> [Problem description]
Nothing but the lines from the one containing "Where should I" to the end of the data should be copied, exactly, and the pictures stay out.

^^^^

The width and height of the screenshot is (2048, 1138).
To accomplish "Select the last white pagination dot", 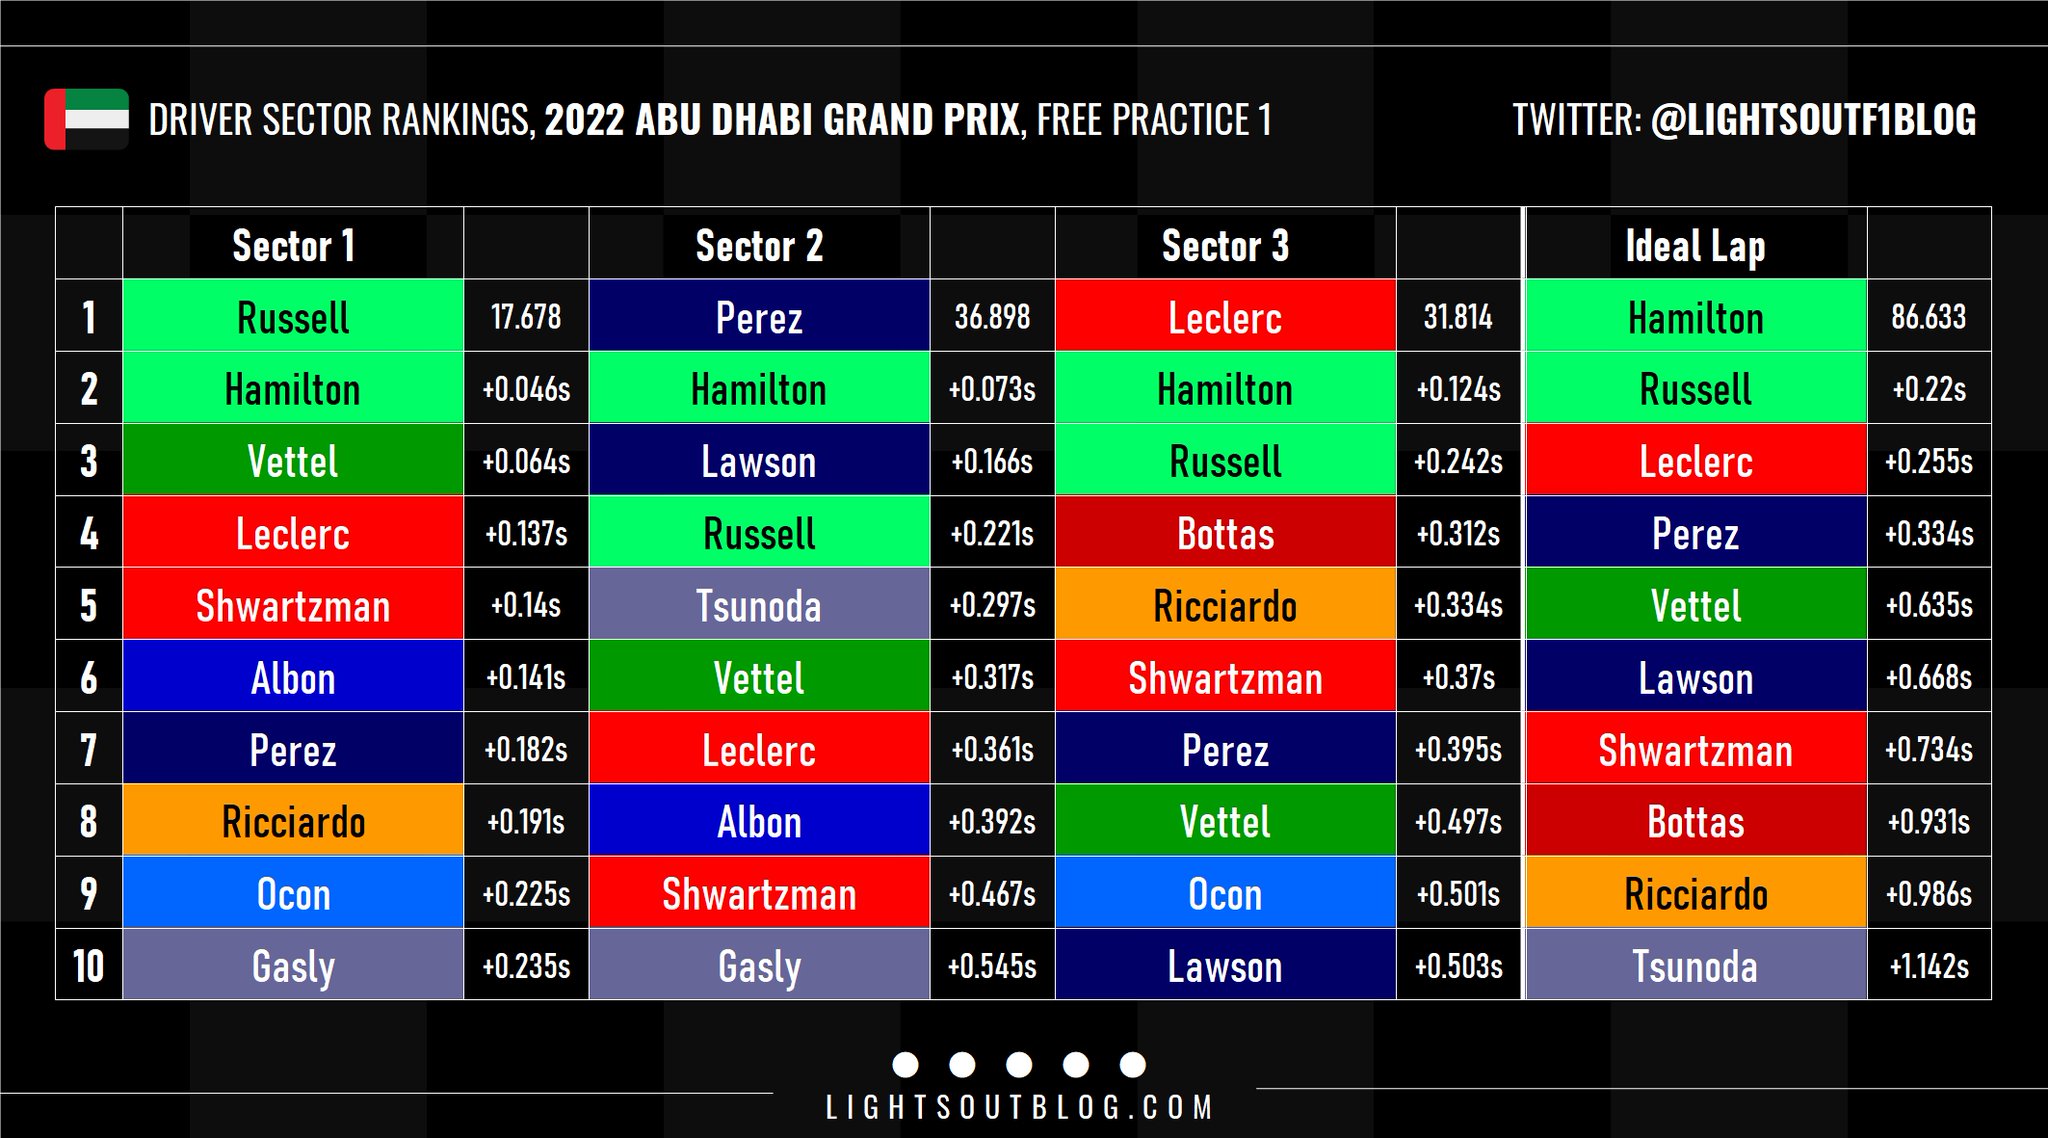I will pyautogui.click(x=1133, y=1065).
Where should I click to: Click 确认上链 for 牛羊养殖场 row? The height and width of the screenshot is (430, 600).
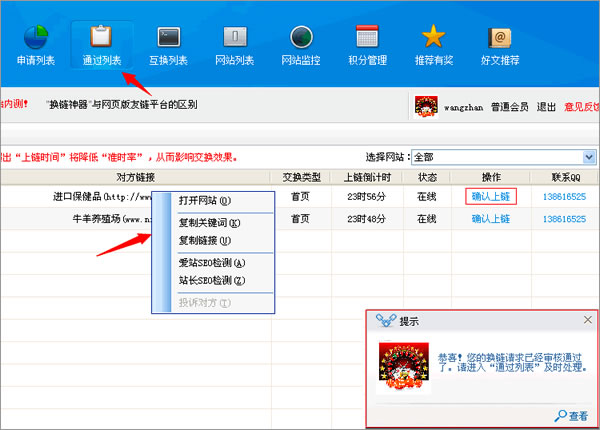(x=491, y=218)
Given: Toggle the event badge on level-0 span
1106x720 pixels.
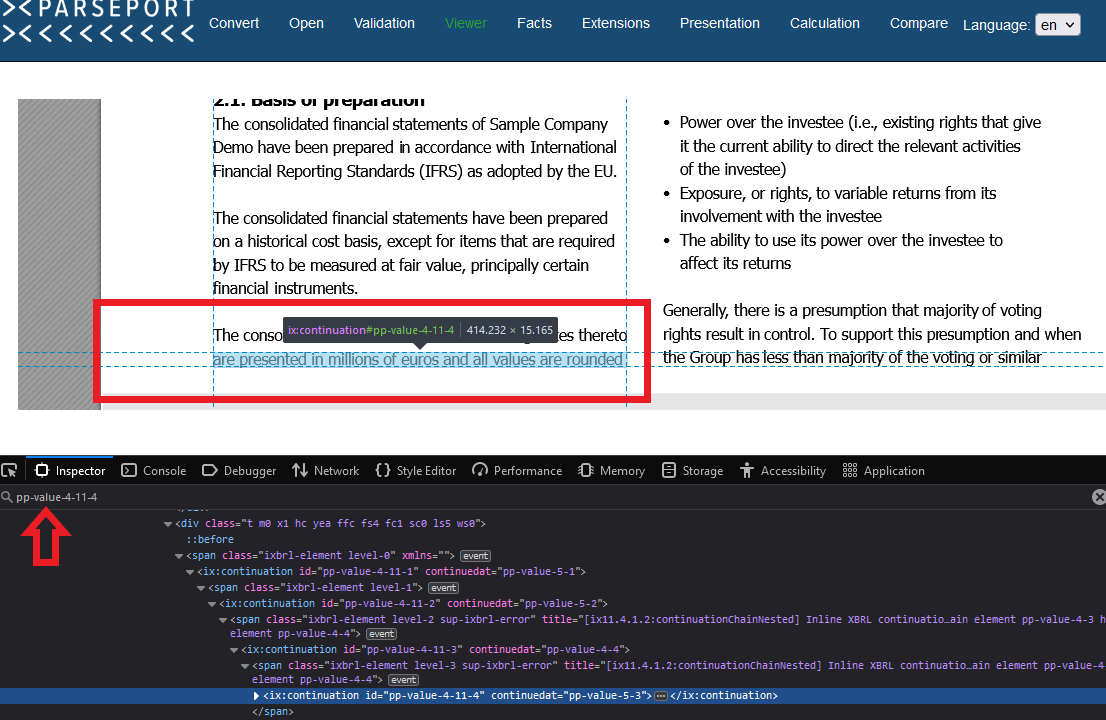Looking at the screenshot, I should pos(475,555).
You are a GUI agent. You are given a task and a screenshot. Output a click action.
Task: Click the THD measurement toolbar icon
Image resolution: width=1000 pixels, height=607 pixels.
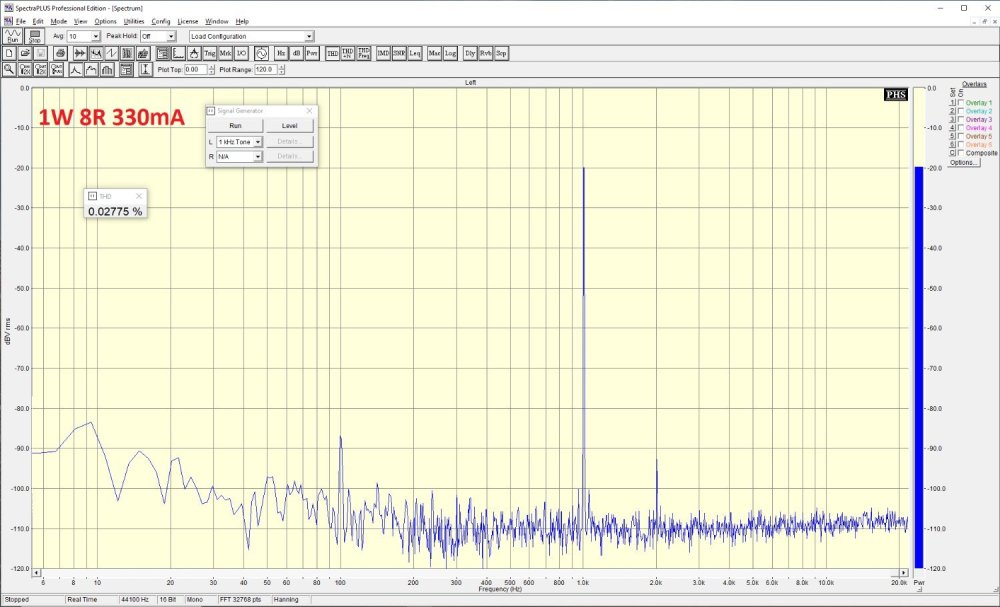[x=332, y=52]
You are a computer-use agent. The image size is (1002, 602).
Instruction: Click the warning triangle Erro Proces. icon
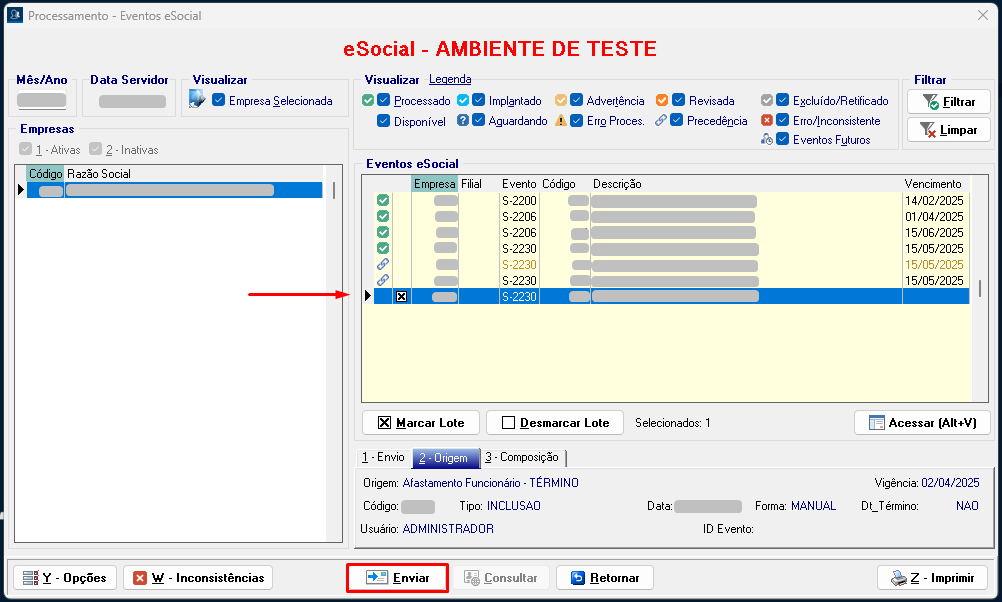[561, 121]
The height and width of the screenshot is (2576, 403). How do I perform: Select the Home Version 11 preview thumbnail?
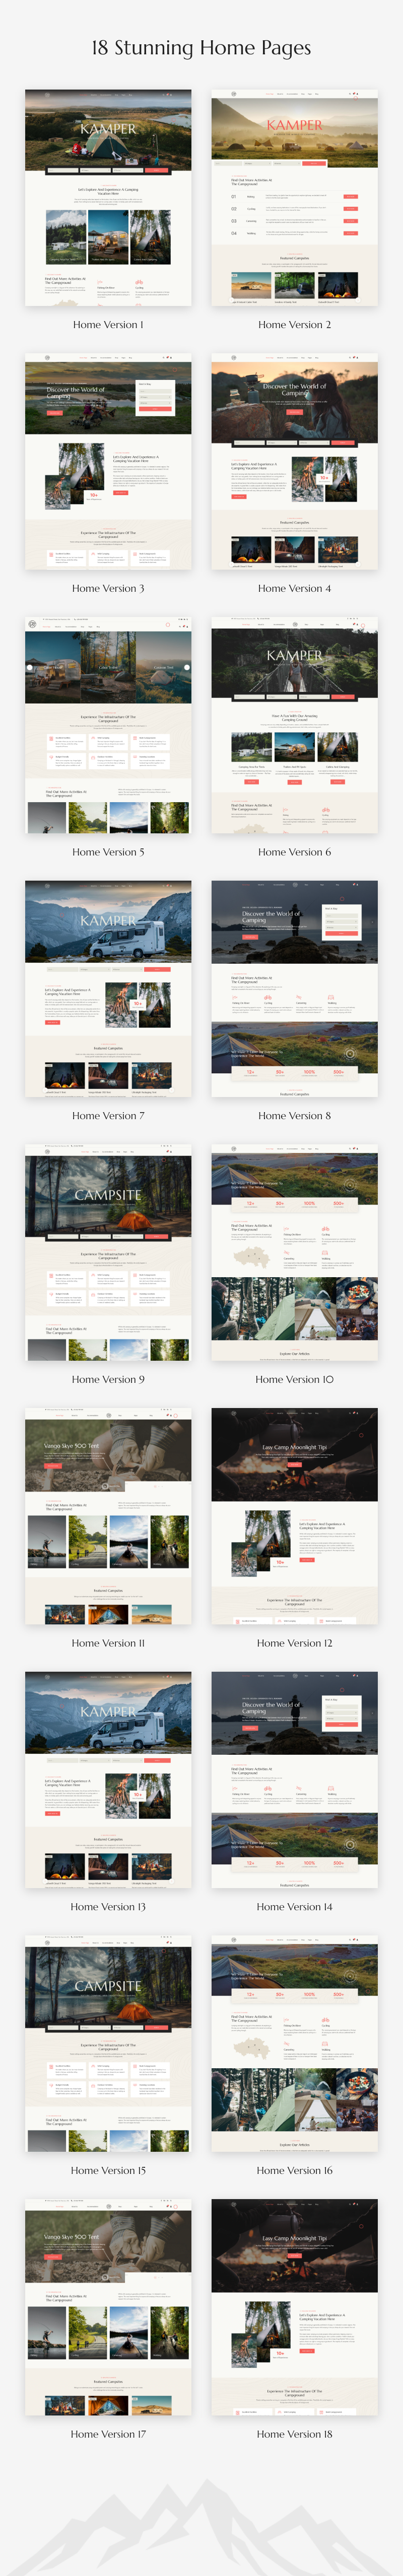(108, 1516)
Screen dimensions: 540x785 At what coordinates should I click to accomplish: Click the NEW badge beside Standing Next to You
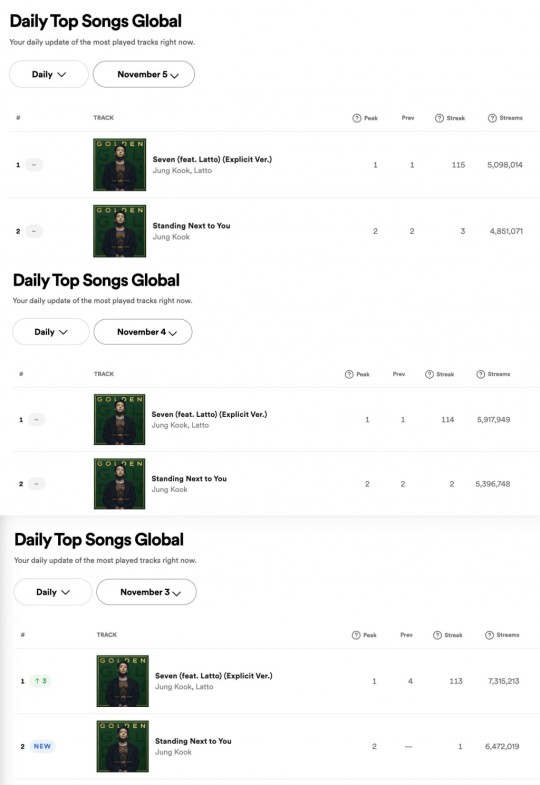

^^^^

> [Result]
Where should I click to: Click 确认上链 for 牛羊养殖场 row? The height and width of the screenshot is (430, 600).
(x=491, y=218)
Given: Toggle the event badge on level-0 span
1106x720 pixels.
Looking at the screenshot, I should pos(475,555).
You are a GUI agent. You are given a task and a screenshot. Output a click action.
Task: Click the THD measurement toolbar icon
Image resolution: width=1000 pixels, height=607 pixels.
[x=332, y=52]
You are a computer-use agent. The image size is (1002, 602).
Instruction: Click the warning triangle Erro Proces. icon
[561, 121]
The height and width of the screenshot is (2576, 403). How do I perform: Select the Home Version 11 preview thumbnail?
(108, 1516)
Screen dimensions: 540x785 At what coordinates should I click to accomplish: Click the NEW badge beside Standing Next to You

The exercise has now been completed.